Haringey Heroes Article
On Sunday 20th March 2022, the Mayor of Haringey awarded Haringey Heroes certificates to food bank manager, Susan Jarrett, and Elder Claudette Young for their charitable work at the Tottenham Food Hub. Their voluntary service to the local community saved a lot of people from descending into food poverty and homelessness. Both their offer of food and friendship helped those negatively impacted by the Covid-19 pandemic to recover. So what is it that makes the Tottenham Food Hub go from success to success as a Haringey Hero?
The Northumberland Park ward of Haringey which has a population of just under 15,000 people where the Tottenham Food Hub is based has the highest unemployment rate in London and the second highest unemployment rate in the country. Many of the residents have been in long-term unemployment because they have not found the right job and find it difficult to bounce back into the workplace. It is into this empty space that the Tottenham Food Hub steps into on a social mission to deliver a solution that helps them realise their full potential.
The Tottenham Food Hub provides a unique contribution to the local community by touching the lives of the unemployed and rough sleepers in a relational way through food and conversation. It is a community of character formation that provides both healthy food as well as relational conversations.
Rev. Jason Young, pastor of Gospel Temple Apostolic Church that runs the Tottenham Food Hub project, says: “One impact that our work has had on the local community is reducing levels of food poverty and increasing access to employment opportunities. We have come across service-users who were not allowed to progress to any higher office in their place of work and ended up either redundant or sacked. Others were unable to obtain employment and were turned out of their flat as a result. Our work provided sustenance to prevent them from stealing in shops and support to those who were made homeless including single mothers whose only source of food was what they received from us.
“One long-term change that we have seen is improvement in their emotional health and social wellbeing. Employment has eluded many of our service-users. Financial instability has followed and debts have mounted up in unemployment. Filling in application forms online is a time-consuming exercise with no guaranteed rewards. Many service-users have felt shut out of the job market for good because there is no room for them in the workplace. Claiming Universal Credit may have provided them with an allowance and opened the door to housing benefit, but it did not address their emotional wellbeing. But by coming to the Tottenham Food Hub they have formed a sense of community that they would not ordinarily have had. We have transformed the solitary confinement of unemployment that comes with the physical absence of a job into a community of socialised human beings. Our work has touched the hearts of many people across the local community because if we were not there many would have starved and some would have been homeless. It is into this gap that service-users have come to us to fill in the holes and support them during their difficult times.
“We believe that every human being has the right to gainful employment to provide for themselves and their family. Depriving people of gainful employment spreads across the community. Spending money employing people or funding their self-employment benefits society as a whole. Until our service-users secure gainful employment or successfully transition into self-employment we have to stand in the gap by making sure they do not fall below the food poverty line as a result of a lack of employment opportunities. Unemployed people are human beings and the pain and hurt that is suffered by husbands and fathers who cannot provide food for their families while they are unemployed is undeniable. Unemployment is damaging to the mental well-being of service-users. Hopefully we can get everyone back into employment or self-employment.”

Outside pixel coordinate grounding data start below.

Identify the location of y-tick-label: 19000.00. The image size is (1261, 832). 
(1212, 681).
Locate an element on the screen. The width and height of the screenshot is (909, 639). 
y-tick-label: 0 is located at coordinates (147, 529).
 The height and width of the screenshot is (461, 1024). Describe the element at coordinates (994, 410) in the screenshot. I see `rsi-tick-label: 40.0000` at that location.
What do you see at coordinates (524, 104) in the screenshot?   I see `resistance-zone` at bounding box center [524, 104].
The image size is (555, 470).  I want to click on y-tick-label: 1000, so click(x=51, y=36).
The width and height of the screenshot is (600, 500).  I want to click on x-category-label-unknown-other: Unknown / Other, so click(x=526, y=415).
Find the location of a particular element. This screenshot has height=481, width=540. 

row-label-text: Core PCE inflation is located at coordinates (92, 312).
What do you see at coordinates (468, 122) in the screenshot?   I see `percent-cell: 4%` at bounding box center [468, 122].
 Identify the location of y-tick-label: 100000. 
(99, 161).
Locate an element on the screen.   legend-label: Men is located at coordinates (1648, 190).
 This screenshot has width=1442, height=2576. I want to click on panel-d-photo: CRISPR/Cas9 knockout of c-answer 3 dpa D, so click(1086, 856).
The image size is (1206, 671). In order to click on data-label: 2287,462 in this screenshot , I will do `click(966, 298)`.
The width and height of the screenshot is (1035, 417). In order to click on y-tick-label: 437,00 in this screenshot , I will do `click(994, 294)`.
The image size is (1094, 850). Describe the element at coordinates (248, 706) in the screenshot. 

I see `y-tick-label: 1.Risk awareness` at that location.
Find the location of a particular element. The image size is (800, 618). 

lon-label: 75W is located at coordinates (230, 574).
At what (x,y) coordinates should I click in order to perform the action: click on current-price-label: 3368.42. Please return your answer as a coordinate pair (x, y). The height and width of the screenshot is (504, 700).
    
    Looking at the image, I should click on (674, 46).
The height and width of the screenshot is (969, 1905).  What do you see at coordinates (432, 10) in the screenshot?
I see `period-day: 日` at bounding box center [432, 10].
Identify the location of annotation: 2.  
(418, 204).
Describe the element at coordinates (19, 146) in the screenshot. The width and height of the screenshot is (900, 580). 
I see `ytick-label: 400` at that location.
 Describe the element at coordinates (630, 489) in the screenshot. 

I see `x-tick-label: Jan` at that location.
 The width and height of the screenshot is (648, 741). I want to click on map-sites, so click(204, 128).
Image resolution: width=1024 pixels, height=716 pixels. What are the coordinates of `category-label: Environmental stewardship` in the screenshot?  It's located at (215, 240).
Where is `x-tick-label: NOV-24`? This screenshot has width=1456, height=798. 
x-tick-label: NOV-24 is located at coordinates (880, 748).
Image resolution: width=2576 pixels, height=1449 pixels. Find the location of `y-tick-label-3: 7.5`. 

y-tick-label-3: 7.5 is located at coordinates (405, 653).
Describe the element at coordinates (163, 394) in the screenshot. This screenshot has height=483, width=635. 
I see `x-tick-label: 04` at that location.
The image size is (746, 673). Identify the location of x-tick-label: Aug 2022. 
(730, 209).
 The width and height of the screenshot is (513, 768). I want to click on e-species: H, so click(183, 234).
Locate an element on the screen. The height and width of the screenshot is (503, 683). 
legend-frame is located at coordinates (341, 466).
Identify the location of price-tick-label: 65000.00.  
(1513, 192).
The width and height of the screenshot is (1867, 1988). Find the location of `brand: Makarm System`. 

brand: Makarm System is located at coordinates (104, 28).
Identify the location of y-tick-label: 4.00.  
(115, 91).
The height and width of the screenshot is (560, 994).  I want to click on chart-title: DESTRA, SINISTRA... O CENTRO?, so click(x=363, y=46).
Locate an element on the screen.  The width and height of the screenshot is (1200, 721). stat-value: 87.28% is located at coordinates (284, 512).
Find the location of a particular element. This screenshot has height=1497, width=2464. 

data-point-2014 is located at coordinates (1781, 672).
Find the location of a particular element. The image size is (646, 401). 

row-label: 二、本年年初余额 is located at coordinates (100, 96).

It is clear that the Tottenham Food Hub is a food-based experience that is not limited to Tottenham’s Living Room but spills out of the building into the lives of service-users who are at risk of hunger. The Tottenham Food Hub could not have taken shape without the eco-system of volunteers willing to give up their time, energy, and skills to make sure that each person in need that comes to the Tottenham Food Hub is fed. This is why they are Haringey Heroes.